Source data:
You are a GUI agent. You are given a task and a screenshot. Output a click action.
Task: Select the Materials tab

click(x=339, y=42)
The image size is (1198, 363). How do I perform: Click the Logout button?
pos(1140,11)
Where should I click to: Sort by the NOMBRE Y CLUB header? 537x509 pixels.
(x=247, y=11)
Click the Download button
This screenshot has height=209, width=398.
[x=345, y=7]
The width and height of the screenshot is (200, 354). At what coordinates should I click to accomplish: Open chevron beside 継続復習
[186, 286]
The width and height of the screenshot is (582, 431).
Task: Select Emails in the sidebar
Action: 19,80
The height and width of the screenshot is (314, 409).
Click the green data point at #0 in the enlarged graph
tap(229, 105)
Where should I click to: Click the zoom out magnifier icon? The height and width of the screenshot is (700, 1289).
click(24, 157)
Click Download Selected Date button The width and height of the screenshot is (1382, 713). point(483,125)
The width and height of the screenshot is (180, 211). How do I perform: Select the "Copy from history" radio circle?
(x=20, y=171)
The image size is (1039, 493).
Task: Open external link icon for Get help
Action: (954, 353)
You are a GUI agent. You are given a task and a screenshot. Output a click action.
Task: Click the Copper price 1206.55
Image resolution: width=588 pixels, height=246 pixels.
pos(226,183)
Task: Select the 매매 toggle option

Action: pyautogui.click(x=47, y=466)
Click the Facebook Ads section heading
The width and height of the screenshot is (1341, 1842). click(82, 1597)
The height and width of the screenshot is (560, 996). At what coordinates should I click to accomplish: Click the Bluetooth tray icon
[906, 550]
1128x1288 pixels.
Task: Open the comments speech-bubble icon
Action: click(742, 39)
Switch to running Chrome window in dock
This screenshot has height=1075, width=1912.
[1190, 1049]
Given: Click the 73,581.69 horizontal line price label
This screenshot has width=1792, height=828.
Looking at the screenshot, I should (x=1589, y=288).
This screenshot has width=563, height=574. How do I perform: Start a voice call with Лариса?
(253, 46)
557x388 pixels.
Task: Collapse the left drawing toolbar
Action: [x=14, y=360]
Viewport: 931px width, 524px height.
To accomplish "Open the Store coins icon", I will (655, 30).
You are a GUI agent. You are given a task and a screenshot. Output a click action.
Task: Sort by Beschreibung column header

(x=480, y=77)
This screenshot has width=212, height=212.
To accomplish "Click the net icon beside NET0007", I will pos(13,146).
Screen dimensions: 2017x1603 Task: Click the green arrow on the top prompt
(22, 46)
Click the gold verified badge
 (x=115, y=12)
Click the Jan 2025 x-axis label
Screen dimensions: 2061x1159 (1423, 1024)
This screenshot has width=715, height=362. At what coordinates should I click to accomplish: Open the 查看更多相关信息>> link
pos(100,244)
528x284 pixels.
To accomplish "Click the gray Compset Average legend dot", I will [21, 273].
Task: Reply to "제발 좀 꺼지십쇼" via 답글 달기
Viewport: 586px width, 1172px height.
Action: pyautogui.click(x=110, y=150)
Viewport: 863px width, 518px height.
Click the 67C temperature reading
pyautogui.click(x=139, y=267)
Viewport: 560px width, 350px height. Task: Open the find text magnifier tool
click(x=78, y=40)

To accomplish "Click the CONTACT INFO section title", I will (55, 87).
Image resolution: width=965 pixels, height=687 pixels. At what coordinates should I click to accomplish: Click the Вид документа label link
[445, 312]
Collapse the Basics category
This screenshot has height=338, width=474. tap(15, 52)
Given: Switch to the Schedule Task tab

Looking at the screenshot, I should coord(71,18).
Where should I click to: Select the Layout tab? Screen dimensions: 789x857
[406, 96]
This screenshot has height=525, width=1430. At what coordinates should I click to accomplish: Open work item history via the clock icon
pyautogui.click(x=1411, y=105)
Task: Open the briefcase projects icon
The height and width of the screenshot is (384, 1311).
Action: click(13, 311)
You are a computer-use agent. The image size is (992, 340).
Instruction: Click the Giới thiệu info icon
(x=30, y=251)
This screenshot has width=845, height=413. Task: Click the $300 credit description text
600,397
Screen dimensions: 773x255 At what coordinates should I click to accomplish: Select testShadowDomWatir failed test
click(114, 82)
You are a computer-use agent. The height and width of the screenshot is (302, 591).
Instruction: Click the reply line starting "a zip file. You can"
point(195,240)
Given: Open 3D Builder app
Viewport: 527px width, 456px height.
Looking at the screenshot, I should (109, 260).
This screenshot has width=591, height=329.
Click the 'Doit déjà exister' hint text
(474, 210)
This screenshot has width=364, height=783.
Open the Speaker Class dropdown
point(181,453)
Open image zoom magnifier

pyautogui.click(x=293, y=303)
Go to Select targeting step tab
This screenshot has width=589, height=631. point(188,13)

Problem requirements: Copy out word for word the records running from the line containing "This screenshot has width=364, height=783." through the end of the records, with both ends included.

Output for this task:
This screenshot has width=364, height=783.
Open the Speaker Class dropdown
point(181,453)
Open image zoom magnifier

pyautogui.click(x=293, y=303)
Go to Select targeting step tab
This screenshot has width=589, height=631. point(188,13)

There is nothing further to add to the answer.